* _What you need to do_
Please repeat all of the records below, word for word and in the same order.

━━━ Supplied data

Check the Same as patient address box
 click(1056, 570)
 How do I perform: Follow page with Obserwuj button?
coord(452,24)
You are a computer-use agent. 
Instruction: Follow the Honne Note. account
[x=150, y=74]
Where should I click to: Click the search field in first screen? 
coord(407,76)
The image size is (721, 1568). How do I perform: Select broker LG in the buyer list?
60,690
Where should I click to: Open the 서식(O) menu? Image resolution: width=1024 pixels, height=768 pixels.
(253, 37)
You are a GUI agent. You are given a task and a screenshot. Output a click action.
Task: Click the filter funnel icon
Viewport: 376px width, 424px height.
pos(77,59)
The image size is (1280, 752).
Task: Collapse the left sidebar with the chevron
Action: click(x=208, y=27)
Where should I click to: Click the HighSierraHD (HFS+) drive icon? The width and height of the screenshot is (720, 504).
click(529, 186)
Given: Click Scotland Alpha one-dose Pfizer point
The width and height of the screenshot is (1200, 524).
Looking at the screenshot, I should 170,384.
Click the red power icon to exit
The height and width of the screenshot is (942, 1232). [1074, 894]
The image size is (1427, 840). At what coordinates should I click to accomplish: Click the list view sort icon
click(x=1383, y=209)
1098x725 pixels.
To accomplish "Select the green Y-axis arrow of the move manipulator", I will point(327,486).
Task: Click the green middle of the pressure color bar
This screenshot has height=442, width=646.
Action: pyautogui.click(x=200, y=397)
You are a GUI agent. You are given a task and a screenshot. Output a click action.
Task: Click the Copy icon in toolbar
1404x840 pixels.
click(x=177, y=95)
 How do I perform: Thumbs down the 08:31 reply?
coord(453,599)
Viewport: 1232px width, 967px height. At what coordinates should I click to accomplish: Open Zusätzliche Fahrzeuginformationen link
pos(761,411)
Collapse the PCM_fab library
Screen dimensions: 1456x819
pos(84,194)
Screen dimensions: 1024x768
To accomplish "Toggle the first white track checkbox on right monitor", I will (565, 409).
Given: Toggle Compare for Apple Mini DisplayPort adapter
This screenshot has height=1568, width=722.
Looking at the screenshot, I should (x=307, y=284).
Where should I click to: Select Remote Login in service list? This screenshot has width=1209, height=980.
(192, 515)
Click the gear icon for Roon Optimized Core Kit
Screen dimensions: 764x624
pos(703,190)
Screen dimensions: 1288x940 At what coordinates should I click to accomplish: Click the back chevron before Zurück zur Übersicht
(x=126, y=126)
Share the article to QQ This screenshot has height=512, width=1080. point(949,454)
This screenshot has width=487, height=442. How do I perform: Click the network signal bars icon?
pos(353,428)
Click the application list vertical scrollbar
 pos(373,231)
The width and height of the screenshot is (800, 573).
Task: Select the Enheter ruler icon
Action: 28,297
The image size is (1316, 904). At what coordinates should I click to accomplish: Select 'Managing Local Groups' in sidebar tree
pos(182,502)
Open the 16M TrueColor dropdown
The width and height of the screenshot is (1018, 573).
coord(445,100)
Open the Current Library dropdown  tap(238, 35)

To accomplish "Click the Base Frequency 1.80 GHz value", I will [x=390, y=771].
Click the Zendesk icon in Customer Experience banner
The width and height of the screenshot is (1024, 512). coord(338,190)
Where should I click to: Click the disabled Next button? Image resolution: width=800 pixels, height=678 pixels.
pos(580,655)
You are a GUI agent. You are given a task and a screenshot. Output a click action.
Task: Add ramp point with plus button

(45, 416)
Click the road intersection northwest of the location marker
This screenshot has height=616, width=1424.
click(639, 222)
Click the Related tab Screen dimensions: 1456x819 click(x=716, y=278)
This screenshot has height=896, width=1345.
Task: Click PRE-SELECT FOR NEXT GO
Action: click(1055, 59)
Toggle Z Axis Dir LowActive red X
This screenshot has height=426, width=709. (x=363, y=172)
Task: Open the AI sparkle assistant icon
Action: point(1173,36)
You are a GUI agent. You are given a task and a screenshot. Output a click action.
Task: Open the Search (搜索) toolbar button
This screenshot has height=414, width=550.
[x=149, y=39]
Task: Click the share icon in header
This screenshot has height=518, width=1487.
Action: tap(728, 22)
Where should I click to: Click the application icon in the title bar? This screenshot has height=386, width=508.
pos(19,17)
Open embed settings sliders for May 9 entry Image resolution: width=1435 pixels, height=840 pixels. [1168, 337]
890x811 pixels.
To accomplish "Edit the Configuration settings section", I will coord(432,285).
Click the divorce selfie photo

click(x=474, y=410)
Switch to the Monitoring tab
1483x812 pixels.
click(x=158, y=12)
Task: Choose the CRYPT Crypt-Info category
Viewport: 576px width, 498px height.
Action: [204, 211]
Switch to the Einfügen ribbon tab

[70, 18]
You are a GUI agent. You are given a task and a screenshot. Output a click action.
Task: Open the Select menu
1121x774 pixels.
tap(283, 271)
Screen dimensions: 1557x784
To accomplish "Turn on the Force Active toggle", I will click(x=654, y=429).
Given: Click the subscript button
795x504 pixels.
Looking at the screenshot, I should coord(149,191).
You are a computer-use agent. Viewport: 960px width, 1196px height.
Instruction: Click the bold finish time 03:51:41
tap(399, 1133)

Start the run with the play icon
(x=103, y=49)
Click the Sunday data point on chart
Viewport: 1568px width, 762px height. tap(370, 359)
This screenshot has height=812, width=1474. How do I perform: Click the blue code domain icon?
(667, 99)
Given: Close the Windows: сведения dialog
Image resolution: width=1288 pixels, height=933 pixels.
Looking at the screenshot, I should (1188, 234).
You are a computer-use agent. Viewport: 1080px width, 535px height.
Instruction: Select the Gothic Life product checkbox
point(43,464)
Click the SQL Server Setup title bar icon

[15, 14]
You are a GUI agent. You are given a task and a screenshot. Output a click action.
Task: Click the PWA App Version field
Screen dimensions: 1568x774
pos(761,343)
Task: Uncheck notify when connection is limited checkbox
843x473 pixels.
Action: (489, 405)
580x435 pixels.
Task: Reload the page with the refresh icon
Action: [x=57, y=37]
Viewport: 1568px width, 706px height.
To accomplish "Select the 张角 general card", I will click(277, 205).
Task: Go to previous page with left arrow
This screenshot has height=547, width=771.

━━━━━━

* _The solution_
Check the Same as patient address box
 click(1056, 570)
 How do I perform: Follow page with Obserwuj button?
coord(452,24)
You are a computer-use agent. 
Instruction: Follow the Honne Note. account
[x=150, y=74]
Where should I click to: Click the search field in first screen? 
coord(407,76)
The image size is (721, 1568). How do I perform: Select broker LG in the buyer list?
60,690
Where should I click to: Open the 서식(O) menu? Image resolution: width=1024 pixels, height=768 pixels.
(253, 37)
You are a GUI agent. You are given a task and a screenshot. Output a click action.
Task: Click the filter funnel icon
Viewport: 376px width, 424px height.
pos(77,59)
The image size is (1280, 752).
Task: Collapse the left sidebar with the chevron
Action: click(x=208, y=27)
Where should I click to: Click the HighSierraHD (HFS+) drive icon? The width and height of the screenshot is (720, 504).
click(529, 186)
Given: Click Scotland Alpha one-dose Pfizer point
The width and height of the screenshot is (1200, 524).
Looking at the screenshot, I should 170,384.
Click the red power icon to exit
The height and width of the screenshot is (942, 1232). [1074, 894]
The image size is (1427, 840). At what coordinates should I click to accomplish: Click the list view sort icon
click(x=1383, y=209)
1098x725 pixels.
To accomplish "Select the green Y-axis arrow of the move manipulator", I will point(327,486).
Task: Click the green middle of the pressure color bar
This screenshot has height=442, width=646.
Action: pyautogui.click(x=200, y=397)
You are a GUI agent. You are given a task and a screenshot. Output a click action.
Task: Click the Copy icon in toolbar
1404x840 pixels.
click(x=177, y=95)
 How do I perform: Thumbs down the 08:31 reply?
coord(453,599)
Viewport: 1232px width, 967px height. At what coordinates should I click to accomplish: Open Zusätzliche Fahrzeuginformationen link
pos(761,411)
Collapse the PCM_fab library
Screen dimensions: 1456x819
pos(84,194)
Screen dimensions: 1024x768
To accomplish "Toggle the first white track checkbox on right monitor", I will (565, 409).
Given: Toggle Compare for Apple Mini DisplayPort adapter
This screenshot has height=1568, width=722.
Looking at the screenshot, I should (x=307, y=284).
Where should I click to: Select Remote Login in service list? This screenshot has width=1209, height=980.
(192, 515)
Click the gear icon for Roon Optimized Core Kit
Screen dimensions: 764x624
pos(703,190)
Screen dimensions: 1288x940 At what coordinates should I click to accomplish: Click the back chevron before Zurück zur Übersicht
(x=126, y=126)
Share the article to QQ This screenshot has height=512, width=1080. point(949,454)
This screenshot has width=487, height=442. How do I perform: Click the network signal bars icon?
pos(353,428)
Click the application list vertical scrollbar
 pos(373,231)
The width and height of the screenshot is (800, 573).
Task: Select the Enheter ruler icon
Action: 28,297
The image size is (1316, 904). At what coordinates should I click to accomplish: Select 'Managing Local Groups' in sidebar tree
pos(182,502)
Open the 16M TrueColor dropdown
The width and height of the screenshot is (1018, 573).
coord(445,100)
Open the Current Library dropdown  tap(238, 35)

To accomplish "Click the Base Frequency 1.80 GHz value", I will [x=390, y=771].
Click the Zendesk icon in Customer Experience banner
The width and height of the screenshot is (1024, 512). coord(338,190)
Where should I click to: Click the disabled Next button? Image resolution: width=800 pixels, height=678 pixels.
pos(580,655)
You are a GUI agent. You are given a task and a screenshot. Output a click action.
Task: Add ramp point with plus button

(45, 416)
Click the road intersection northwest of the location marker
This screenshot has height=616, width=1424.
click(639, 222)
Click the Related tab Screen dimensions: 1456x819 click(x=716, y=278)
This screenshot has height=896, width=1345.
Task: Click PRE-SELECT FOR NEXT GO
Action: click(1055, 59)
Toggle Z Axis Dir LowActive red X
This screenshot has height=426, width=709. (x=363, y=172)
Task: Open the AI sparkle assistant icon
Action: point(1173,36)
You are a GUI agent. You are given a task and a screenshot. Output a click action.
Task: Open the Search (搜索) toolbar button
This screenshot has height=414, width=550.
[x=149, y=39]
Task: Click the share icon in header
This screenshot has height=518, width=1487.
Action: tap(728, 22)
Where should I click to: Click the application icon in the title bar? This screenshot has height=386, width=508.
pos(19,17)
Open embed settings sliders for May 9 entry Image resolution: width=1435 pixels, height=840 pixels. [1168, 337]
890x811 pixels.
To accomplish "Edit the Configuration settings section", I will coord(432,285).
Click the divorce selfie photo

click(x=474, y=410)
Switch to the Monitoring tab
1483x812 pixels.
click(x=158, y=12)
Task: Choose the CRYPT Crypt-Info category
Viewport: 576px width, 498px height.
Action: [204, 211]
Switch to the Einfügen ribbon tab

[70, 18]
You are a GUI agent. You are given a task and a screenshot. Output a click action.
Task: Open the Select menu
1121x774 pixels.
tap(283, 271)
Screen dimensions: 1557x784
To accomplish "Turn on the Force Active toggle", I will click(x=654, y=429).
Given: Click the subscript button
795x504 pixels.
Looking at the screenshot, I should coord(149,191).
You are a computer-use agent. Viewport: 960px width, 1196px height.
Instruction: Click the bold finish time 03:51:41
tap(399, 1133)

Start the run with the play icon
(x=103, y=49)
Click the Sunday data point on chart
Viewport: 1568px width, 762px height. tap(370, 359)
This screenshot has height=812, width=1474. How do I perform: Click the blue code domain icon?
(667, 99)
Given: Close the Windows: сведения dialog
Image resolution: width=1288 pixels, height=933 pixels.
Looking at the screenshot, I should (1188, 234).
You are a computer-use agent. Viewport: 1080px width, 535px height.
Instruction: Select the Gothic Life product checkbox
point(43,464)
Click the SQL Server Setup title bar icon

[15, 14]
You are a GUI agent. You are given a task and a screenshot. Output a click action.
Task: Click the PWA App Version field
Screen dimensions: 1568x774
pos(761,343)
Task: Uncheck notify when connection is limited checkbox
843x473 pixels.
Action: (489, 405)
580x435 pixels.
Task: Reload the page with the refresh icon
Action: [x=57, y=37]
Viewport: 1568px width, 706px height.
To accomplish "Select the 张角 general card", I will click(277, 205).
Task: Go to previous page with left arrow
This screenshot has height=547, width=771.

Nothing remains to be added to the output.